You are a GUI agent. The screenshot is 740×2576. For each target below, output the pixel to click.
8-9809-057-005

********

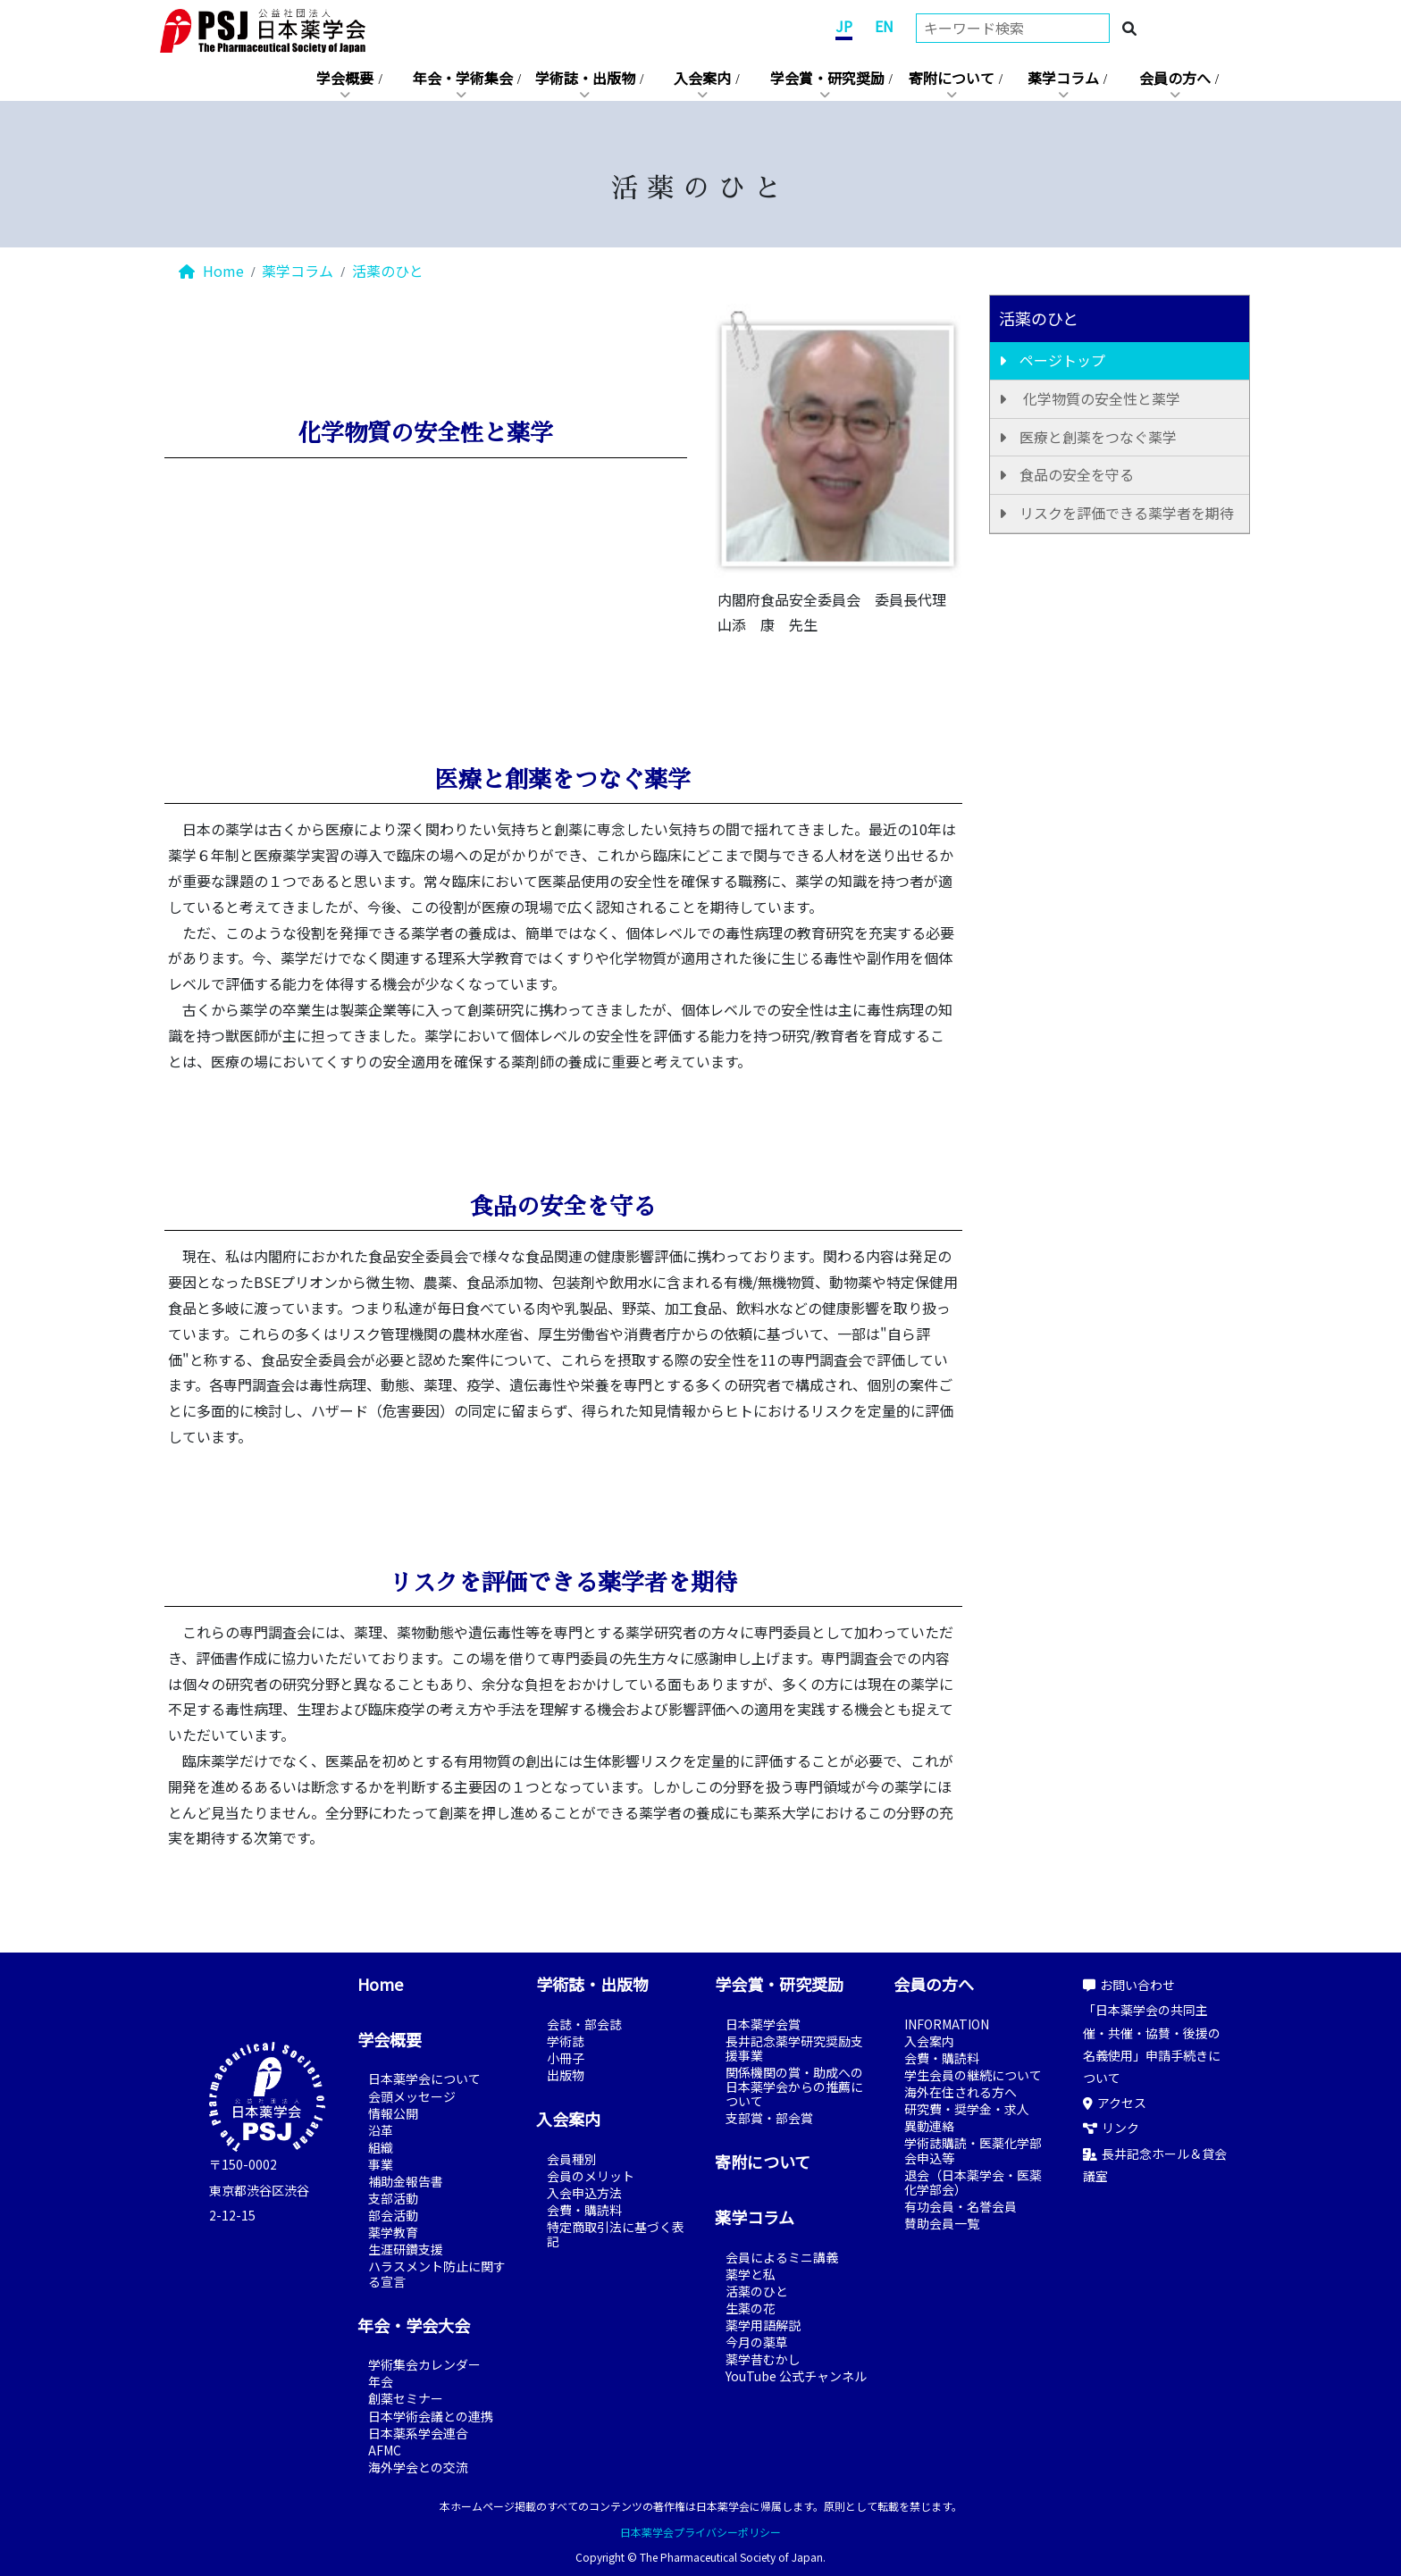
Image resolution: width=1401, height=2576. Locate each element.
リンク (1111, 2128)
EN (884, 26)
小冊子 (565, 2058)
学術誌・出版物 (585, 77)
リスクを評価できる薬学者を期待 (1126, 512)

********

Written instruction: Output the lines between the line holding "You are a GUI" and the line holding "8-9809-057-005", inclusive, as a Markdown table with the columns Row and Line, one row per line, skipping blank lines.

Response to the exercise:
| Row | Line |
|---|---|
| 1 | You are a GUI agent. The screenshot is 740×2576. For each target below, output the pixel to click. |
| 2 | 8-9809-057-005 |